Salaries for entry-level roles in London swelled from £50,000 to £60,000 in recent months at Barclays, Bank of America, Citigroup, and JPMorgan, among others, while Goldman and boutiques Perella Weinberg and PJT Partners now offer £70,000 to first-year analysts. On Wall Street, $100,000 starting salaries are now the norm, up from $85,000.

“If you can handle the long-hours, stress and lifestyle, it’s a great time to go into banking,” said Logan Naidu, chief executive of recruiters Dartmouth Partners. “You will get more transaction experience and pay has spiked.”

But as well as pay perks, banks have overhauled workloads — limiting the size of pitchbooks, enforcing weekend time off and offering ‘disconnected’ holidays for juniors. Recruitment of analysts is also on the up.

READ ‘I’m in a dark place’: Leaked Goldman Sachs survey shows just how stressful it is being a junior banker

HSBC has taken on 778 interns and graduates this year globally, up by 41% on 2020. Morgan Stanley’s intake of analysts and associates will hit 330 in Emea, a 23% on the previous year, while Deutsche Bank has taken on 900 graduates globally, up by nearly 30% on 2020.

Bank of America has hired more than 1,900 interns globally in 2021, up from 1,500 in 2019, and has taken on over 2,000 graduates. Citigroup has increased full-time analyst and associate hires by 12% to 633 in Emea.

Jonathan Black, director of the careers centre at Oxford University, said that 8-10% of its undergraduates typically go into banking each year, and those that choose investment banking are “dead set” on a career in the sector.

“The people who make it into banking roles know what they’re getting into,” he said. “Long hours, intense work, but it opens up career opportunities. I had one masters student saying they were seeking purpose in a job with social impact, but then saw the high-paying banking jobs and opted for that instead.”

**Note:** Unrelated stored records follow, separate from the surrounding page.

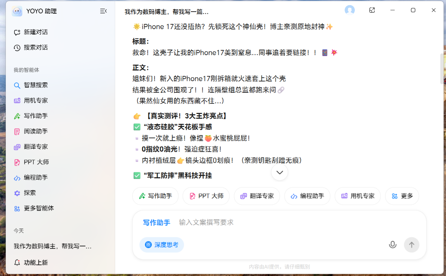Viewport: 446px width, 276px height.
Task: Launch the PPT 大师 sidebar agent
Action: click(x=34, y=162)
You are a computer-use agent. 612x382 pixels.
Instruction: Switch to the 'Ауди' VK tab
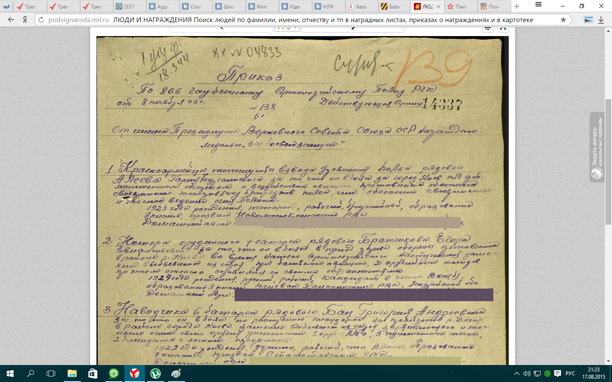163,6
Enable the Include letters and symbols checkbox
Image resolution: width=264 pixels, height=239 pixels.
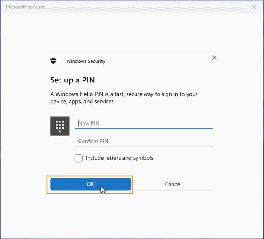pos(78,158)
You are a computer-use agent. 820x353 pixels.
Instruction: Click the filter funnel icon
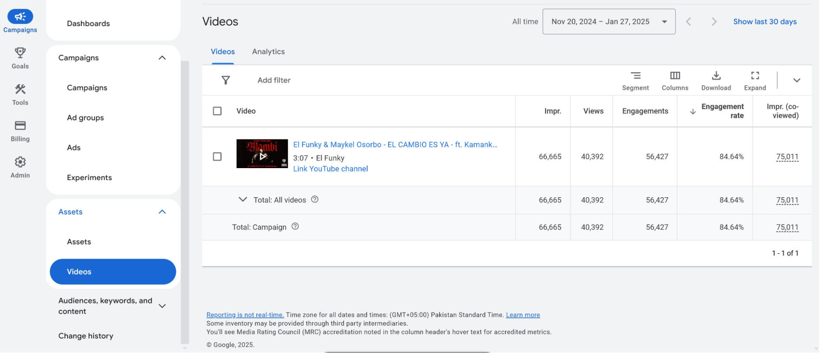click(x=226, y=80)
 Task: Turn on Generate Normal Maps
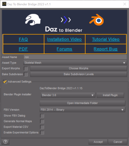42,121
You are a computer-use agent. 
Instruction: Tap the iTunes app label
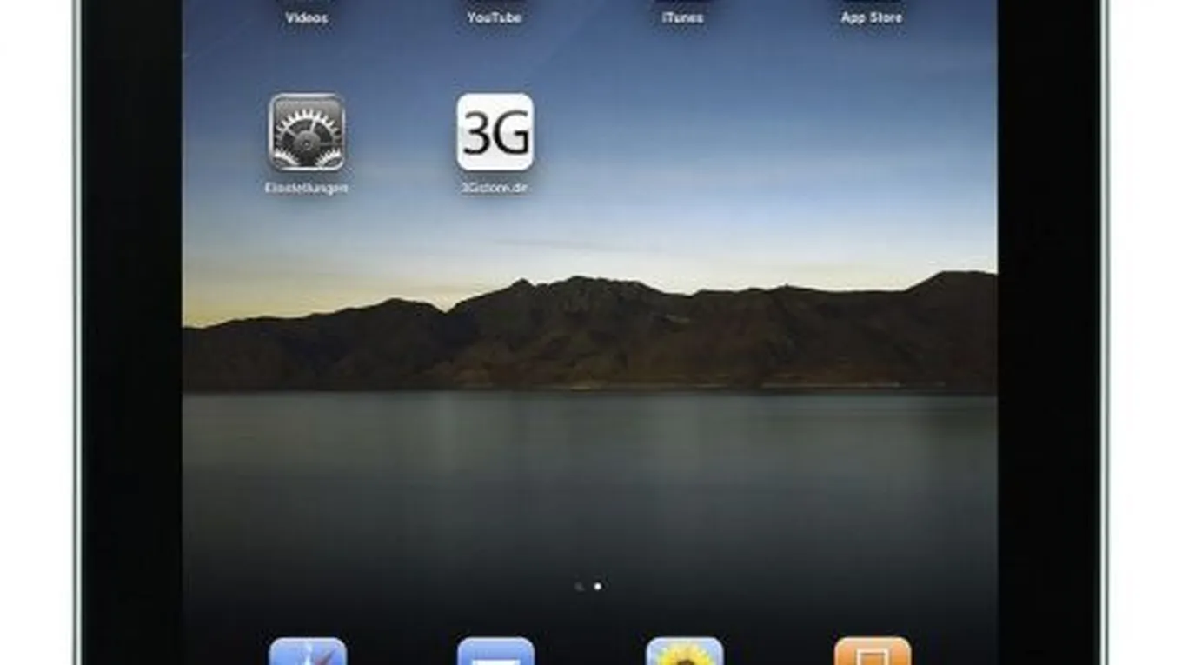682,17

Charlie Statham, the MSc careers relationship officer at Bayes Business School — formerly known as Cass — said that students often highlight their willingness to work long hours in cover letters to banks.

“There are no signs that our financial MSc students are turning away from investment banks. Corporate finance and M&A are still the most popular choices,” he said. “However, some are honest and say it’s something they’re willing to work hard at for two or three years before moving into private equity or another sector.”

“If you’re smart and willing to work hard, banking is a good choice, but attrition rates among junior bankers is high and increasing,” said Naidu.

Banks are in a deal boom that brought in an unprecedented fee haul of $60bn in the first half, according to data provider Dealogic. The surge has not let up throughout the year. The revenue gains have made them both a safe and lucrative employer for new graduates, despite the pressure on employees during this time.

Birchall said this contrasts with the wider graduate market in the UK.

“Tens of thousands of graduates last year were left without a job, and the class of 2021 now find themselves competing against those candidates,” he said. “Competition is intense.”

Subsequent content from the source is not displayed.